- _Your task_: Starting at the line below holding "The width and height of the screenshot is (209, 248)." and stopping at the line holding "This screenshot has width=308, height=208.", print every line exactly, both ends included, and leave the rest out.

(Dataset entries)
##########

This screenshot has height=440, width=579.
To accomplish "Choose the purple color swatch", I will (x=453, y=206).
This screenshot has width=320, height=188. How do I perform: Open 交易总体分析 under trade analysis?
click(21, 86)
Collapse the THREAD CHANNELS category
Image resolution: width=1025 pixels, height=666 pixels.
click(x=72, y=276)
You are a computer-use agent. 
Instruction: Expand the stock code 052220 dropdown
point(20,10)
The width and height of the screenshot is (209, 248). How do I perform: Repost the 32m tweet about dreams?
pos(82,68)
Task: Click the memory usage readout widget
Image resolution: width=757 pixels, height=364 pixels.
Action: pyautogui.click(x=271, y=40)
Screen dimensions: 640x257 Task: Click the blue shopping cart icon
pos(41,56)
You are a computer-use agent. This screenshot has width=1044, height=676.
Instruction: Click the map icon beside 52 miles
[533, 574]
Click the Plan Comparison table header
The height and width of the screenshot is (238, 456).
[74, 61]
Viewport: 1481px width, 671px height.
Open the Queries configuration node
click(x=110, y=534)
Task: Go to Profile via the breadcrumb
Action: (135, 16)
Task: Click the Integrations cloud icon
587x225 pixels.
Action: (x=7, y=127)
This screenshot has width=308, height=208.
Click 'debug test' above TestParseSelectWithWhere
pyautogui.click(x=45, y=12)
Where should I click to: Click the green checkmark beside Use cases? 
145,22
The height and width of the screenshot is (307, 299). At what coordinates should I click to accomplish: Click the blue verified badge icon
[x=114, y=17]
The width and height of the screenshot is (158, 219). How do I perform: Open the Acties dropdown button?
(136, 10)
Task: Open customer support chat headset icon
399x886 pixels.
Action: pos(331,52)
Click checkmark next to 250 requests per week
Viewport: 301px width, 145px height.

##########

- _Task answer_:
The width and height of the screenshot is (209, 248). How do I perform: Repost the 32m tweet about dreams?
pos(82,68)
Task: Click the memory usage readout widget
Image resolution: width=757 pixels, height=364 pixels.
Action: pyautogui.click(x=271, y=40)
Screen dimensions: 640x257 Task: Click the blue shopping cart icon
pos(41,56)
You are a computer-use agent. This screenshot has width=1044, height=676.
Instruction: Click the map icon beside 52 miles
[533, 574]
Click the Plan Comparison table header
The height and width of the screenshot is (238, 456).
[74, 61]
Viewport: 1481px width, 671px height.
Open the Queries configuration node
click(x=110, y=534)
Task: Go to Profile via the breadcrumb
Action: (135, 16)
Task: Click the Integrations cloud icon
587x225 pixels.
Action: (x=7, y=127)
This screenshot has width=308, height=208.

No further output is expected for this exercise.